Even if Google paid Harvard JDs to read every DMCA notice (of which there literally aren't enough of them), even then they would sometimes be tricked by adversaries and sometimes incorrectly think someone was an adversary some of the time.
I worked at YouTube in the past and I can tell you copyright ownership isn't even fully known by the lawyers. Concretely there's a lot of major songs where the sum of major companies affirming they have partial ownership sums to more than 100% or less than 100%. Literally even the copyright holders don't actually know what they themselves own without lots of errors, and that's without getting into a system that has to try to combat adversarial / bad-faith actors.
TuringTest
4 days ago
What precise process do you suggest to tell them apart at Google scale? That's the crux of the matter.
b112
4 days ago
It is not the crux!!
Large companies don't get to say they're too big, so therefore it is hard.
Too damned bad!
They can take advantage of scale, but not at the cost of breaking the law, or just doing their job improperly.

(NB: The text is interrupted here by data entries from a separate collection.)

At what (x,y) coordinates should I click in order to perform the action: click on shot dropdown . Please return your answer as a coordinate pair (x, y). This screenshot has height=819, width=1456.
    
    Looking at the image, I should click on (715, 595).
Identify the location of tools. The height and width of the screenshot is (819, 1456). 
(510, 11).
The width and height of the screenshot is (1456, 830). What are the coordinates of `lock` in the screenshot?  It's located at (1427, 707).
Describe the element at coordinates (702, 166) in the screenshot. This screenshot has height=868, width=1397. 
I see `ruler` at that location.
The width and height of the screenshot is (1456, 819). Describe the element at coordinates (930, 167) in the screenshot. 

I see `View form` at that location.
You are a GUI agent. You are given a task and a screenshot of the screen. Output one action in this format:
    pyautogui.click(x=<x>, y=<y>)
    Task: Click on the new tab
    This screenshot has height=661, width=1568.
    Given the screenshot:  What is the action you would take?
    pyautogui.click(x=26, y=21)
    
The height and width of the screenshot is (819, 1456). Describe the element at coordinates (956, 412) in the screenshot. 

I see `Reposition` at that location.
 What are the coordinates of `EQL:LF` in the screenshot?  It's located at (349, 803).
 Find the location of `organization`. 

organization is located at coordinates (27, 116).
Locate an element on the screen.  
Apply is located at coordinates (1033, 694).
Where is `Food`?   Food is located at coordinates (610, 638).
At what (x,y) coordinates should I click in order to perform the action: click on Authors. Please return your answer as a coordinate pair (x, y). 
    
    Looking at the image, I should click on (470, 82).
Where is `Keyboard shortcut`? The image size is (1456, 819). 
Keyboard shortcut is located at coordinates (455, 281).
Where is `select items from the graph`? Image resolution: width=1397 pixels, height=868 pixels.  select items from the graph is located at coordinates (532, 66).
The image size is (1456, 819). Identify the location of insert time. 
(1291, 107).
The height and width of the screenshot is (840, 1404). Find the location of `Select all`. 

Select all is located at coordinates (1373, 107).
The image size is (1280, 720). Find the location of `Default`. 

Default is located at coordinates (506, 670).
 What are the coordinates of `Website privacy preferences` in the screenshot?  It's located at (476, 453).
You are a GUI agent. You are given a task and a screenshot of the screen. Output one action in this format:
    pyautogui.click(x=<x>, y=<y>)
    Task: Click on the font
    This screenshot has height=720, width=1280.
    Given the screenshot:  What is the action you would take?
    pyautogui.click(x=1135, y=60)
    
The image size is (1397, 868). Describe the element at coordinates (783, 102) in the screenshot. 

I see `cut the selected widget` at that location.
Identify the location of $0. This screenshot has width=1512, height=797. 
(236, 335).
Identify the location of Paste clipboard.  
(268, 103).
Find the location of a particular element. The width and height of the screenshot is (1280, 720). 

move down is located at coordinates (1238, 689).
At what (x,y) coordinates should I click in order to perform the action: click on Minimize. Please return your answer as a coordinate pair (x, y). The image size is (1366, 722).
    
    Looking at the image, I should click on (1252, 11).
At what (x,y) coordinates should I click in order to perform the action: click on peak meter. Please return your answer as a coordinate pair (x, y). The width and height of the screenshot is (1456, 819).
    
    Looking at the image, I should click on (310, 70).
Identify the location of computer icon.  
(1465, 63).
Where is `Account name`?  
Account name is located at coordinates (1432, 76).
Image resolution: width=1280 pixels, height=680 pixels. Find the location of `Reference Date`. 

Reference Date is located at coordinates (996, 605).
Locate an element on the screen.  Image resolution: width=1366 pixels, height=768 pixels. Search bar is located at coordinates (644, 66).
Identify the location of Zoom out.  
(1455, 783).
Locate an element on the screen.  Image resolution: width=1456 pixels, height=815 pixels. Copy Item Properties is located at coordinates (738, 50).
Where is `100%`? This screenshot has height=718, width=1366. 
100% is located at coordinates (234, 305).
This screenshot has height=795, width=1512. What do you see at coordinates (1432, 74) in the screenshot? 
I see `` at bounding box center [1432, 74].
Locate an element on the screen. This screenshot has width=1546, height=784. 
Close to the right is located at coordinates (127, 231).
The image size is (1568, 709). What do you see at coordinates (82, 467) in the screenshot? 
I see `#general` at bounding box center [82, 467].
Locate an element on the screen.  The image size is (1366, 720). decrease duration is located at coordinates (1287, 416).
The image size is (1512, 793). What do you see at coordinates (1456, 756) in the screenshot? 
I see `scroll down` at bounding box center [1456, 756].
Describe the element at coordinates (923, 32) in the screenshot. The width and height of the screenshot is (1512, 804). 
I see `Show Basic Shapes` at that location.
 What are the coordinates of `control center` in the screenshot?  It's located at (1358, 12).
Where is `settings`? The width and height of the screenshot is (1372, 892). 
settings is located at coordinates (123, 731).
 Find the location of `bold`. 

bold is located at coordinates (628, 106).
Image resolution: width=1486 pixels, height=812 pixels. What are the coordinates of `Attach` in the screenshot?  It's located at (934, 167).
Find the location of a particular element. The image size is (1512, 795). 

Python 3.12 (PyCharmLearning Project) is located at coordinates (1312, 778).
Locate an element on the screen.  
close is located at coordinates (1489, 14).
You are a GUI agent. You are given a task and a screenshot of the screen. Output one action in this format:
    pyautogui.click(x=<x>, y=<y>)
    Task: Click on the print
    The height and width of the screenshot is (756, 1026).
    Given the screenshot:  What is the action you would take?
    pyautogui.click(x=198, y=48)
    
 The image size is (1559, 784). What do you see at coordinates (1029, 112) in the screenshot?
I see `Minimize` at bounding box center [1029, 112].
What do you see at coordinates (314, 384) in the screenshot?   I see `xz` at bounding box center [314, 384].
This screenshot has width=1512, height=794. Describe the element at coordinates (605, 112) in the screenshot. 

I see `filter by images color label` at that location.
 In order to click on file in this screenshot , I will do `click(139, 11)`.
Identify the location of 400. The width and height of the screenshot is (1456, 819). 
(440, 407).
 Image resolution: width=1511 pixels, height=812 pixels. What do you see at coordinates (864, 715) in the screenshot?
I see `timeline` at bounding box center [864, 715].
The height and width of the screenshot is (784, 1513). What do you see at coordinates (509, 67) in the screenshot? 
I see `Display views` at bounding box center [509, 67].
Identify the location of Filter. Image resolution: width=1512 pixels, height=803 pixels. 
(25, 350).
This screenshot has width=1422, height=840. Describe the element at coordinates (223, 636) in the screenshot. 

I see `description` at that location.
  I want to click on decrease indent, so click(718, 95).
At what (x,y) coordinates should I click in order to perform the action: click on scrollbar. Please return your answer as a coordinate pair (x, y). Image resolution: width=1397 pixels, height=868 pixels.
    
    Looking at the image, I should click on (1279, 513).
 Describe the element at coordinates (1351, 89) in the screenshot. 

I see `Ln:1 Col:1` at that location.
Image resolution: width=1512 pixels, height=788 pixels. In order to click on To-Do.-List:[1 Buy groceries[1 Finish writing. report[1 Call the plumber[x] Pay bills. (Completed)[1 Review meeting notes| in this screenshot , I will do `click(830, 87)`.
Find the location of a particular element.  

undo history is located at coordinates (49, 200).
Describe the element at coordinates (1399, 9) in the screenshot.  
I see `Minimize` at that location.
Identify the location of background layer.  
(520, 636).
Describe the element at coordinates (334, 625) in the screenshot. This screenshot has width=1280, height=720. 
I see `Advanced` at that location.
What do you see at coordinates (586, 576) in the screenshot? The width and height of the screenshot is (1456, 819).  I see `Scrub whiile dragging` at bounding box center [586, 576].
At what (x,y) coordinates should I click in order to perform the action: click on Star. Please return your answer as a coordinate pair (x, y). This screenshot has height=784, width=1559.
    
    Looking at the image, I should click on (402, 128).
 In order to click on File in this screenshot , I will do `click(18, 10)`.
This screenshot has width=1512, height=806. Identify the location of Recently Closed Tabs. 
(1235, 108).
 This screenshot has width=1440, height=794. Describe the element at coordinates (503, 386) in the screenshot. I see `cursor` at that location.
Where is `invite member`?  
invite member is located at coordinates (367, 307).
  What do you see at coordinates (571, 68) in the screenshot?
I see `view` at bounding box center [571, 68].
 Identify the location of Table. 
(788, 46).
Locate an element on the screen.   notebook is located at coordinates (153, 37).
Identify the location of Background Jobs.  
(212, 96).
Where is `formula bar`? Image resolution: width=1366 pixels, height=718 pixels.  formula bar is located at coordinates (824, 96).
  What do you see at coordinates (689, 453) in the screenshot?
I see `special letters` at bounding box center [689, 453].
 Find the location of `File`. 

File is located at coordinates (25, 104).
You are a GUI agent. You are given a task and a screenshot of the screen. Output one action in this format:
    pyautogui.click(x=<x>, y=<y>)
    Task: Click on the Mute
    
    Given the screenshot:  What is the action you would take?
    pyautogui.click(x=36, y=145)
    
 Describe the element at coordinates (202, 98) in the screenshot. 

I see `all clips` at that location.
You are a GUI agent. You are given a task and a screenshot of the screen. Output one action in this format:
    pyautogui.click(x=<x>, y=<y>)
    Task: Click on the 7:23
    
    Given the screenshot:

If it makes service at scale difficult, well that's just too bad. Sucks to be them. Maybe a competitor will do better.
No excuses because "oh poor widdle me, I'm too big"
TuringTest
4 days ago
Who is going to stop them when they do the current shenanigans, and how are they going to enforce it?
samat
3 days ago
Legal system supposed to…
Too bad it’s working only for the powerful.
Marx was right about some things…
jbstack
4 days ago
Why does scale matter?
If I have 100 customers and I have to spend 1 hour a week dealing with legal compliance requests then if I have 200 customers I have to spend 2 hours a week dealing with legal compliance requests, but I also have more resources to do it with.
In fact, scale usually makes it easier rather than harder because you can take advantage of economies of scale to streamline the process.
And, in the end, if you aren't able to comply with the law then you shouldn't be in that business regardless of your scale.
SR2Z
4 days ago
The only way to guarantee compliance with the DMCA is to remove any content the moment a complaint is submitted.
Copyright can only be determined in court. The fact that not all copyright complaints lead to a video going down is because Google is willing to take on some liability when they believe a complaint is not legit, and leave the video up.
jbstack
4 days ago
I'm not sure how this is a reply to my comment. What you said applies whether you are hosting 1 video a month or 1,000,000 videos a month. My point was that scale isn't an excuse. What applies to large applies to small and vice versa.
SR2Z
3 days ago
The point is that regardless of the size of the company, copyright is such a shitshow that there are only less bad ways of handling it. The only way for a company to guarantee that they never violate copyright law is to do a takedown every time there is a complaint.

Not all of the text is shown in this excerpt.